Quoted text -
****************************************
Apparently, there’s gold in them there trash cans! At least in South Korea.
It seems a janitor was doing his daily routine when he lifted an unusually heavy bin of refuse. Upon further investigation, the janitor who wishes to remain anonymous ( can’t blame him!! ), found 7 kilo bars of gold worth $325,000.
The unidentified male cleaner found the discarded gold bars, that each weighed 1 kilogram and were wrapped in newspaper, at Seoul’s Incheon International Airport on Thursday, according to local media reports. Altogether, the bars are worth 350 million won ($325 million).
It doesn’t matter if the owner ever claims the 7 kilos or not as the janitor will receive a “finders fee” between 5 and 20% of the total value. How awesome would it be to come home from a hard-days work doing a thankless job and have somewhere between 1 and 7 kilos of gold? WOW!
Whether the owner makes a claim for the discarded gold or not, the janitor will still be able to keep 5 to 20 percent of its market price, amounting to between 17.5 million won ($16,250) and 70 million won ($65,000), in accordance with South Korean law, The Korea Times reported. But he could also lose it all if the items are found to be tainted or linked to criminal activity. CNBC
My guess is the janitor enthusiastically showed up to work the next day and whether anyone thanks him or not he has the gold and now has tears of the Sun reigning down in his life!
****************************************
Dataset excerpt -
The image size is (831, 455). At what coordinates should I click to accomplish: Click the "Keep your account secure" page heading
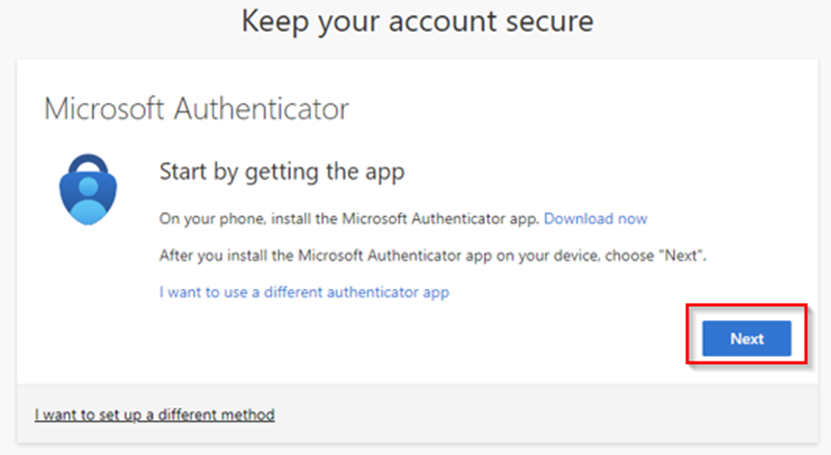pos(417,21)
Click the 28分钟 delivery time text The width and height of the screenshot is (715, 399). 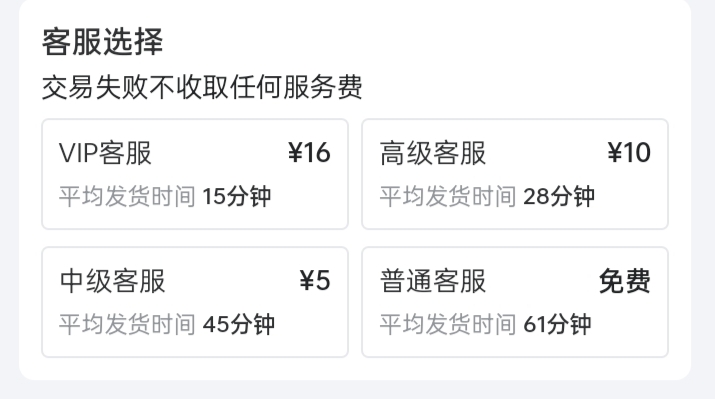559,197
****************************************
To do - Quote the passage in the article about the janitor's gold find between "The unidentified male" and "won ($325 million).", inclusive.

Answer below -
The unidentified male cleaner found the discarded gold bars, that each weighed 1 kilogram and were wrapped in newspaper, at Seoul’s Incheon International Airport on Thursday, according to local media reports. Altogether, the bars are worth 350 million won ($325 million).